The Attorney’s Office said Auderer’s comments were “egregious” but “do not change the PAO’s legal analysis into the conduct of Officer Dave.”

“It is the Office of Police Accountability that bears the responsibility of disciplinary investigation and proceedings relating to Officer Auderer’s comment, not the PAO,” the memo stated.

According to a report released by Seattle’s Office of Police Accountability in January, Auderer breached the professionalism and bias-based policing standards of SPD when body camera footage showed him laughing and joking about Kandula’s death. 

SPD reassigned Auderer to a non-operational position in October 2023.

Alongside the POA’s memo, King County Prosecuting Attorney Leesa Manion released the following statement: 

Ms. Kandula’s death is heartbreaking and impacted communities in King County and across the world.

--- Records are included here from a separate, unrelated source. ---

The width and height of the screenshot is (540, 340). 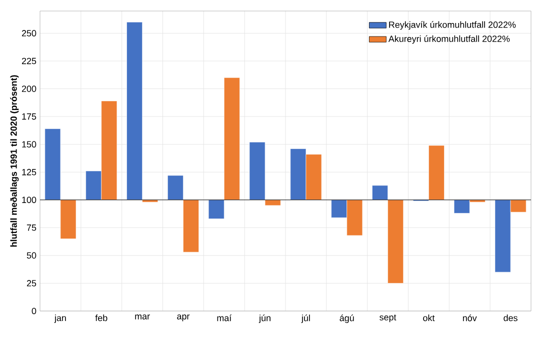 What do you see at coordinates (60, 318) in the screenshot?
I see `x-tick-label: jan` at bounding box center [60, 318].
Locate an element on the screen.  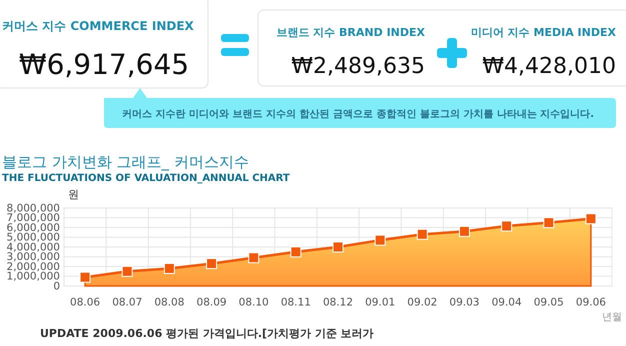
x-axis-title: 년월 is located at coordinates (612, 318).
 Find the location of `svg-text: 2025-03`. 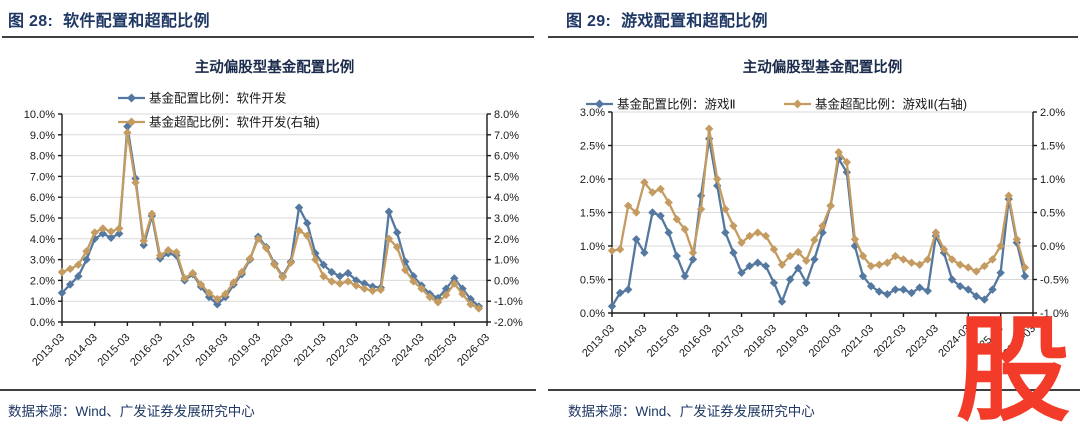

svg-text: 2025-03 is located at coordinates (440, 350).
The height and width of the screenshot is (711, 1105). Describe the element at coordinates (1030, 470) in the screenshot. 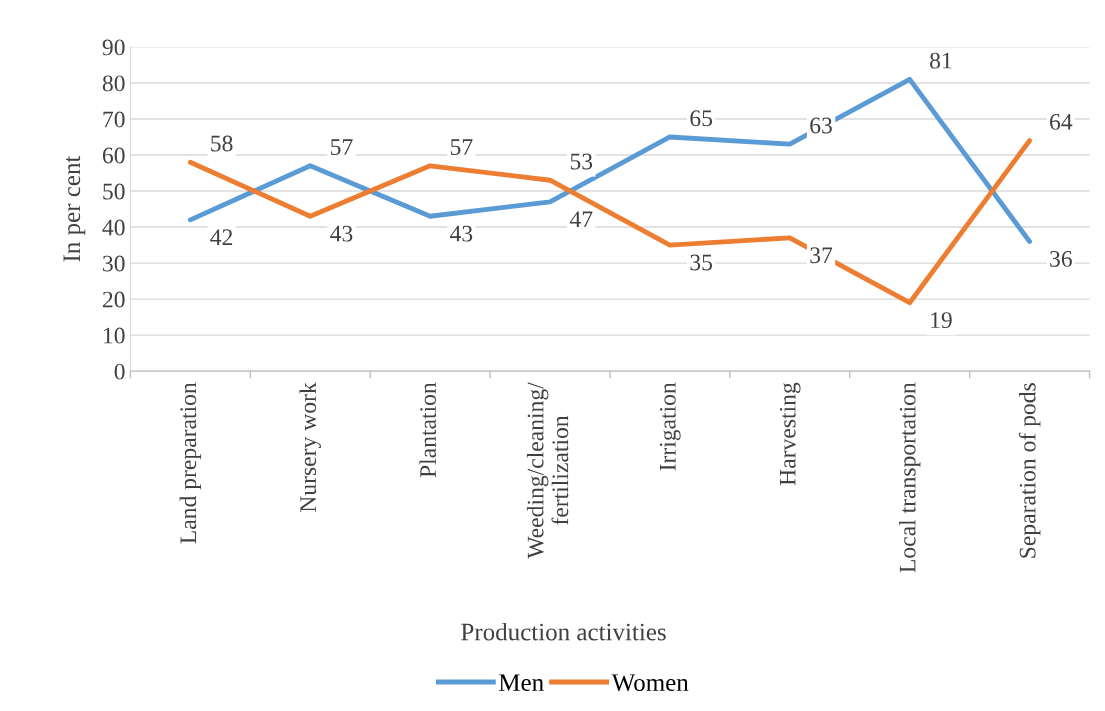

I see `x-tick-label: Separation of pods` at that location.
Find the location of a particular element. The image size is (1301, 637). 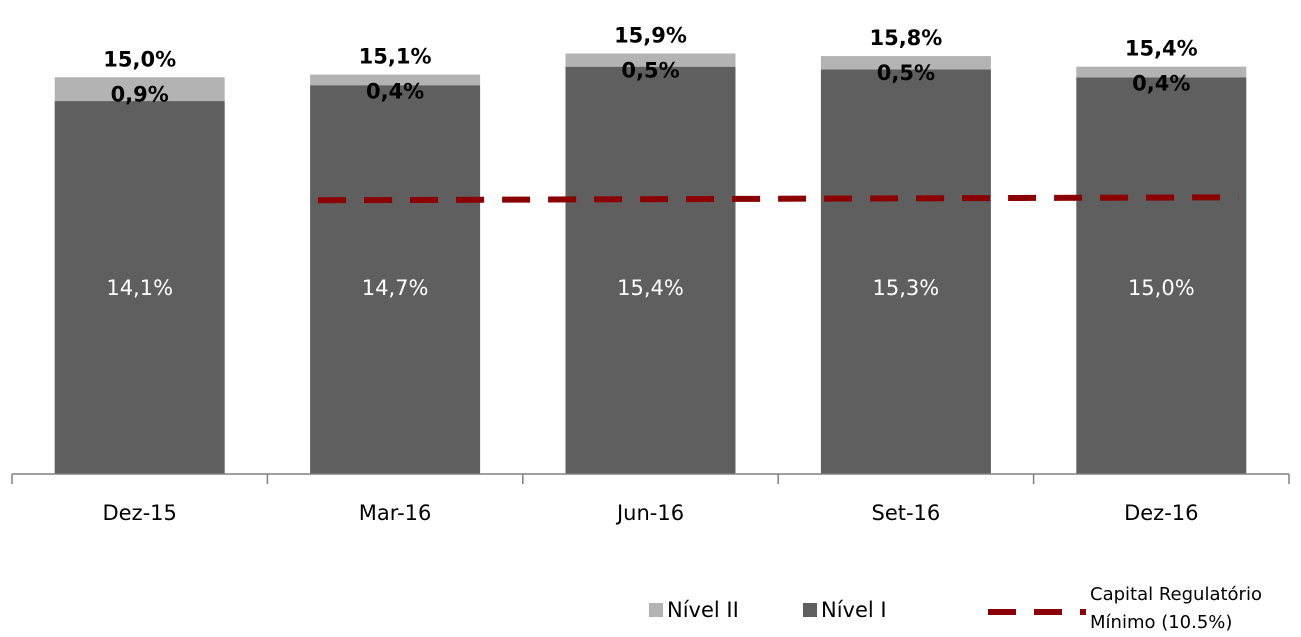

data-label-nivel-i: 14,7% is located at coordinates (396, 288).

It is the responsibility of the King County Prosecuting Attorney’s Office (PAO) to review all available evidence relating to the case involving Seattle Police Officer Kevin Dave and the January 2023 collision death of Jaahnavi Kandula. After staffing this case with senior deputy prosecuting attorneys and office leadership, I have determined that we lack sufficient evidence under Washington State law to prove a criminal case beyond a reasonable doubt.

The PAO finds the comments made by Seattle Police Officer Daniel Auderer, and recorded on his body-worn video, appalling and deeply troubling. Officer Auderer’s comments were also unprofessional and served to undermine the public’s trust in the Seattle Police Department and law enforcement in general. As egregious as Officer Auderer’s comments are, they do not change the PAO’s legal analysis into the conduct of Officer Dave. It is the Office of Police Accountability that bears the responsibility of disciplinary investigation and proceedings relating to Officer Auderer’s comment, not the PAO.